Certainly, bone metabolism markers are very helpful tools in evaluating changes in the formation/resorption balance. Additionally, circulating biomarkers correlate with the risk of fractures and mortality [12]. Although they should be interpreted with caution in patients with altered GFR, some of them, e.g. CTX, have limited use in kidney failure, because they accumulate as renal function declines [31,43]. Thus, it is possible that the changes in some of the bone markers after nephrectomy do not reflect only altered bone metabolism but also decreased elimination. Current studies agree that bALP could be a new standard test to assess bone turnover in CKD, since its serum concentration seems to be independent from kidney function. The same applies to TRAP 5b and to intact form of P1NP, but both need further studies to confirm their applicability in patients with kidney failure. It is also important to emphasize that biomarkers are used to ‘monitor’ bone health, thus the clinical information should not depend on a single value but on the trend of several values [12]. Even when we take into account these possible limitations of biomarkers, the current data suggests the alterations in bone turnover and possible adverse effect of nephrectomy on the skeletal system.

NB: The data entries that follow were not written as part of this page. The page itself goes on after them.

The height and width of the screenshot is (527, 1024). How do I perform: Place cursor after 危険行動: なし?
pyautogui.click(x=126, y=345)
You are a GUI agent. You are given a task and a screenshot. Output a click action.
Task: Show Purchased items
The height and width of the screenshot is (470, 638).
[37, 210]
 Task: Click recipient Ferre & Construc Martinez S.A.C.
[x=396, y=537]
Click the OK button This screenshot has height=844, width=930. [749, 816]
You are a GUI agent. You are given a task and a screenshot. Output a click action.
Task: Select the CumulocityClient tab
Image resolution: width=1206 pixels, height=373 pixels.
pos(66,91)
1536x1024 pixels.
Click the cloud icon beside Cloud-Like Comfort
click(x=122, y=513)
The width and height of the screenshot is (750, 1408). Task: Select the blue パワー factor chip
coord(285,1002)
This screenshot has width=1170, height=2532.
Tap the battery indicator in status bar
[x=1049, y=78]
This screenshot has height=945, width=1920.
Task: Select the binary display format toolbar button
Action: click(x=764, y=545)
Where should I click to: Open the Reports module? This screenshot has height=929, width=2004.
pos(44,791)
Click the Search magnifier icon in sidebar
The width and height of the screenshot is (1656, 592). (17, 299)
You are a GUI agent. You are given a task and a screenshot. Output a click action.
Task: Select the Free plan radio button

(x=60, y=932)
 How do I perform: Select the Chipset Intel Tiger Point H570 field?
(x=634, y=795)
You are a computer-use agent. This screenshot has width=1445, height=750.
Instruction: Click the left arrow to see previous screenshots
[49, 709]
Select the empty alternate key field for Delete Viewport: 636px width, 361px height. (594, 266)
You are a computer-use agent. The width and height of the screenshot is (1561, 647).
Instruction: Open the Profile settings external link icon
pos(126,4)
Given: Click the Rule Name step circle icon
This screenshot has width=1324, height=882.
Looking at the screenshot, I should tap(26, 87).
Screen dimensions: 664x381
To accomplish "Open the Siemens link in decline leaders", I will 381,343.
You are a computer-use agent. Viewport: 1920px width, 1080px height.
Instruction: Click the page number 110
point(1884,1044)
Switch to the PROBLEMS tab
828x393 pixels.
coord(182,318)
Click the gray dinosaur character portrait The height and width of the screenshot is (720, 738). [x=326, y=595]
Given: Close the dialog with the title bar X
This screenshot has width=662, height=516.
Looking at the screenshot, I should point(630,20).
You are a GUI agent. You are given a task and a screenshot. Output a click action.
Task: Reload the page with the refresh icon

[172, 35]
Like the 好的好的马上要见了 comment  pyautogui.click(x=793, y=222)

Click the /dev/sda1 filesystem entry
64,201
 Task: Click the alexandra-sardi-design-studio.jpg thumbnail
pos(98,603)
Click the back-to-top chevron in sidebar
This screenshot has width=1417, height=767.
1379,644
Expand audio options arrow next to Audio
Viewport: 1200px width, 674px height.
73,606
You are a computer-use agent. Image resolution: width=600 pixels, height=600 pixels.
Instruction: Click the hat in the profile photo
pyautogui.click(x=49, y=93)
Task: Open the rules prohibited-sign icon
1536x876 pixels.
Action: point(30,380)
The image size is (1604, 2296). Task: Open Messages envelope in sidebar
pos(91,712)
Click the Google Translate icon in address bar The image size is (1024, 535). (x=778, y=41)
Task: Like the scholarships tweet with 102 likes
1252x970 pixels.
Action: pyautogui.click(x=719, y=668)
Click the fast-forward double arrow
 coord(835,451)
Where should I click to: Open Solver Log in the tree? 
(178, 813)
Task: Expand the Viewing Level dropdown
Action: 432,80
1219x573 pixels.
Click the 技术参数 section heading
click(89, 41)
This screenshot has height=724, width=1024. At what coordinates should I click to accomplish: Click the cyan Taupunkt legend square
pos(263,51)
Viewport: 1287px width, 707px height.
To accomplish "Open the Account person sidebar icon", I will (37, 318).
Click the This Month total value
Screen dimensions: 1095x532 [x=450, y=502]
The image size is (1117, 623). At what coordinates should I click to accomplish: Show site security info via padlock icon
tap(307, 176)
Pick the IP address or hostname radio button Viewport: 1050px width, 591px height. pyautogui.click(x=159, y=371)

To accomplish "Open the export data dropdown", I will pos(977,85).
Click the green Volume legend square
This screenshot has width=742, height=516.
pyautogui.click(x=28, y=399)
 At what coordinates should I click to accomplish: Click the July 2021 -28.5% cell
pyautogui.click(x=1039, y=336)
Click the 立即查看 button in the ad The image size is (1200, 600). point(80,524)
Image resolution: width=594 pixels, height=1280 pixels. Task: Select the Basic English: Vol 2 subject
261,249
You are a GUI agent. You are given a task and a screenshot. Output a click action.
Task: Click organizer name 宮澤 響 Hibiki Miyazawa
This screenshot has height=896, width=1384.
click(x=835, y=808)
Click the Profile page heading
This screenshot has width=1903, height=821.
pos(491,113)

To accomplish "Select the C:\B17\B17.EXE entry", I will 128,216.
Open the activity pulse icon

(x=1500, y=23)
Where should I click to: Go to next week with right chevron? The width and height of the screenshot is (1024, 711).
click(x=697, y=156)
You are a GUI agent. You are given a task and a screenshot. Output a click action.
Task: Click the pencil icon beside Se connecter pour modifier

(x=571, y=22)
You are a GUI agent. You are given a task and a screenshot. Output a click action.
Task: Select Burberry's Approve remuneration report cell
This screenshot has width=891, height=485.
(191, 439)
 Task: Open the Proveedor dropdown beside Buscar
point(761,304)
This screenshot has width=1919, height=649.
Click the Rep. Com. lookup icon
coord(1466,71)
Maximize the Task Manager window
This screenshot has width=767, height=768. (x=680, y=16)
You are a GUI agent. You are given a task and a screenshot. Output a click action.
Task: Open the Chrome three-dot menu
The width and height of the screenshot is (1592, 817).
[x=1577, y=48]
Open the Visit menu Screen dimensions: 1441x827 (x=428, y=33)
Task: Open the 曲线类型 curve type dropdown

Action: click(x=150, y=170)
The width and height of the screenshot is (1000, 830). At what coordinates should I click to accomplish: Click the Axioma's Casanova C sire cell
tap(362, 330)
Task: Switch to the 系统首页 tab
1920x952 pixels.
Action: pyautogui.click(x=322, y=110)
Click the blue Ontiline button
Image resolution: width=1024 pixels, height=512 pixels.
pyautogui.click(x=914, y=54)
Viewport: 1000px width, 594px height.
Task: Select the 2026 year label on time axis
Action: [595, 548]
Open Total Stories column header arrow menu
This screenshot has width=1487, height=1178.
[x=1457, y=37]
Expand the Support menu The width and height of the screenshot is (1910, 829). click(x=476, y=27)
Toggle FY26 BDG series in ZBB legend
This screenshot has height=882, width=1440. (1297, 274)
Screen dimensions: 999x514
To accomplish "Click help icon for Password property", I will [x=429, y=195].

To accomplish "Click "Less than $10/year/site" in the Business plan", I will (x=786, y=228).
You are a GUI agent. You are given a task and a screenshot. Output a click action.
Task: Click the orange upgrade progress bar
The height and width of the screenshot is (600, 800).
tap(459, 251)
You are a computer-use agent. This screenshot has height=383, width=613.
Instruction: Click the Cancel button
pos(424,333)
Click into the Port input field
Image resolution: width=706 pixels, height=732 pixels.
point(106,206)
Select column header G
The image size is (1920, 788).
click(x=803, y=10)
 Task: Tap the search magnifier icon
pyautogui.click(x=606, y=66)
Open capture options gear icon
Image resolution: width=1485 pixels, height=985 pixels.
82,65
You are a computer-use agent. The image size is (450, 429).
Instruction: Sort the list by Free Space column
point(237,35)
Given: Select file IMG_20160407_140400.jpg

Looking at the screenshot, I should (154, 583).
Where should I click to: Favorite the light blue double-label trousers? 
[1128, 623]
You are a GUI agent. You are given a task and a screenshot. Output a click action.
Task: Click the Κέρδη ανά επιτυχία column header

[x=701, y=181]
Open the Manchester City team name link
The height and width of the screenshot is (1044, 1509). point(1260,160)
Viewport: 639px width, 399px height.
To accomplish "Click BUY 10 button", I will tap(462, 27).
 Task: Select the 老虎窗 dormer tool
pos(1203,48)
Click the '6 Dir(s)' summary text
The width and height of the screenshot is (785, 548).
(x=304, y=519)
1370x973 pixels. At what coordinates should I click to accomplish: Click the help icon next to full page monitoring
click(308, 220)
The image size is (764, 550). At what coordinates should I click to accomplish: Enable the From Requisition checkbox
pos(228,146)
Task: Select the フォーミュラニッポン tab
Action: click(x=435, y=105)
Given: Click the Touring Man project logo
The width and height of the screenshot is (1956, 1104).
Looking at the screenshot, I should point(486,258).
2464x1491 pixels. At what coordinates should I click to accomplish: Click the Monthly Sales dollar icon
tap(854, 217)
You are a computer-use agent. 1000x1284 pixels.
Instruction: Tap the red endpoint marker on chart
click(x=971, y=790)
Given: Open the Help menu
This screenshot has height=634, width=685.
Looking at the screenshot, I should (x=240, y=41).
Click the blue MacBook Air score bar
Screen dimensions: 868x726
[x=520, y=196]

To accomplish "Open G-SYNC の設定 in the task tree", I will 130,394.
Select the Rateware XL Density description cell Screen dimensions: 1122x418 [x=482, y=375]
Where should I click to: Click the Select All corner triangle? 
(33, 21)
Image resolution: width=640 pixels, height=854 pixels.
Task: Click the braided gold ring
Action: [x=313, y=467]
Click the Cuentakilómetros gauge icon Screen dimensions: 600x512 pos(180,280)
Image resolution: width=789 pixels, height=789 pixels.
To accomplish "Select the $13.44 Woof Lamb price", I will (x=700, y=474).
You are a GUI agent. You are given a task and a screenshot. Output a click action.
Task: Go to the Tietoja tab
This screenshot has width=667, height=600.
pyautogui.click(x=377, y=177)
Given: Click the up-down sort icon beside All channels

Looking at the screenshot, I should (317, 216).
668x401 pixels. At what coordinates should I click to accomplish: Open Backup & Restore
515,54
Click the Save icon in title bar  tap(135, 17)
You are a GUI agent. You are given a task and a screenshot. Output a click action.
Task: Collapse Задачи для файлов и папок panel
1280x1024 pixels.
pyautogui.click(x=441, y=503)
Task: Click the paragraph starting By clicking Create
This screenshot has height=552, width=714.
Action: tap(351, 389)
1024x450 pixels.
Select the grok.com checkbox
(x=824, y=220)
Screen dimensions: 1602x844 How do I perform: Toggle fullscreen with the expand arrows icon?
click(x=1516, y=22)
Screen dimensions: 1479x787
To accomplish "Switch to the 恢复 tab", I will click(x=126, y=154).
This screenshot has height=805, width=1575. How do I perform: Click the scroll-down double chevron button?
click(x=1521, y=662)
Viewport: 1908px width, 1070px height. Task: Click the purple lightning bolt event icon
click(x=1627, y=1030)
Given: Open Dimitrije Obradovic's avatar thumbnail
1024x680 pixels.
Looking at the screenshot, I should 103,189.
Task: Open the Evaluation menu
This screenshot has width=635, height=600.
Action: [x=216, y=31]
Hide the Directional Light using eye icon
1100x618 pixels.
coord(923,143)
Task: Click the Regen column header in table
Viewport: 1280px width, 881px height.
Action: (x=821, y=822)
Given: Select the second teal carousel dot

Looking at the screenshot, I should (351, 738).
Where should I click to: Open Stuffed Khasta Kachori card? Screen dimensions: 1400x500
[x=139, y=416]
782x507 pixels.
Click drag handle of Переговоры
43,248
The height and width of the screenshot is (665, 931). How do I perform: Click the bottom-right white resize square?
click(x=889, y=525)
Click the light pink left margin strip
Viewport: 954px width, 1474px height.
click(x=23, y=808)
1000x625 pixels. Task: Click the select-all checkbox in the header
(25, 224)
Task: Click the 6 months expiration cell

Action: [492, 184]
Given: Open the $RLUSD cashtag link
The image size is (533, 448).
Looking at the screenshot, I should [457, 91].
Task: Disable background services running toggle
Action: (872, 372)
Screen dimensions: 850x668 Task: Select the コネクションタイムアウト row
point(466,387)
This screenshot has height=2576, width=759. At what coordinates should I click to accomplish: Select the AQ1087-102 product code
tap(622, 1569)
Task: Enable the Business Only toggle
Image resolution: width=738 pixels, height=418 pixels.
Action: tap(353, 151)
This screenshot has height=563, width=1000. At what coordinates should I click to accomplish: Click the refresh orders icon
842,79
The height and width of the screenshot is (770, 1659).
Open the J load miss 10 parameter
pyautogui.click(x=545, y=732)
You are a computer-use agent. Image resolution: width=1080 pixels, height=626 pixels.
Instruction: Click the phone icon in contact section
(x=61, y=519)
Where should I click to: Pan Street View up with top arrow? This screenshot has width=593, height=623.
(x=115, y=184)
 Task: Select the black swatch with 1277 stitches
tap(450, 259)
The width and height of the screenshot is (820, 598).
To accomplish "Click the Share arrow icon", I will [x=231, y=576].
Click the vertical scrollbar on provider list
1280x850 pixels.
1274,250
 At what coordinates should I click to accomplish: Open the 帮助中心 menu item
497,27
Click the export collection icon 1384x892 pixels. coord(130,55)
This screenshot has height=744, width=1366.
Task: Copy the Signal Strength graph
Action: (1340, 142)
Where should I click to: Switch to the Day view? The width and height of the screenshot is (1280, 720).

At present, information about the influence of nephrectomy on bone mineral density is lacking. Since it is an objective, noninvasive, and highly sensitive technique to assess bone condition, it could provide more useful information than bone markers. There is no study conducted after kidney donation and, to our knowledge, only one in patients undergoing nephrectomy for renal tumors [4] measuring bone loss with densitometry. It was shown that radical nephrectomy resulted in a higher degree of the postoperative osteoporosis than partial one (22.6% vs. 12.5%) [4].

Fracture risk

Currently, two large retrospective studies evaluated fracture risk after nephrectomy. Bagrodia et al. evaluated 905 patients after partial or radical nephrectomy due to renal tumors. They reported significantly fewer fractures (4.4% vs. 9.8%) in nephron sparing surgery cohort [4]. The second study in a population over 2,000 living kidney donors did not revealed increased fracture risk in donors compared to controls. Patients were followed-up for a median of 6.6 years, so it is possible that more time is needed to present increased fragility fracture risk in living kidney donors [15]. Given the fact that donors are healthier and younger than general population, fractures may occur many years after kidney removal. The possible link between alterations in bone mineral metabolism and fractures after nephrectomy requires further investigation.

Conclusions

Based on current data, there is no doubt that nephrectomy leads to mineral disturbances (Table 2). Recent studies are consistent about phosphate and calcitriol levels decline, PTH levels increase and no change in calcium concentration after kidney donation [34]. There is no consensus about impact of surgically induced nephron loss on FGF-23 levels. There is a burning question regarding FGF-23 behavior after nephrectomy, since this molecule emerged as one of the most important predictors of adverse outcomes in CKD [19,21,38] and general population [22]. An important point to consider is the possible connection between changes in bone mineral metabolism and fracture risk, which is still unclear. Currently available data about fracture risk is sparse and future studies are warranted. Long follow-up seems to be essential, as it is probable that bone fragility after nephrectomy takes a long time for clinical manifestation. If future studies confirm the negative impact of the nephrectomy on bone health, proper screening and management should be recommended to patients to improve their clinical outcomes.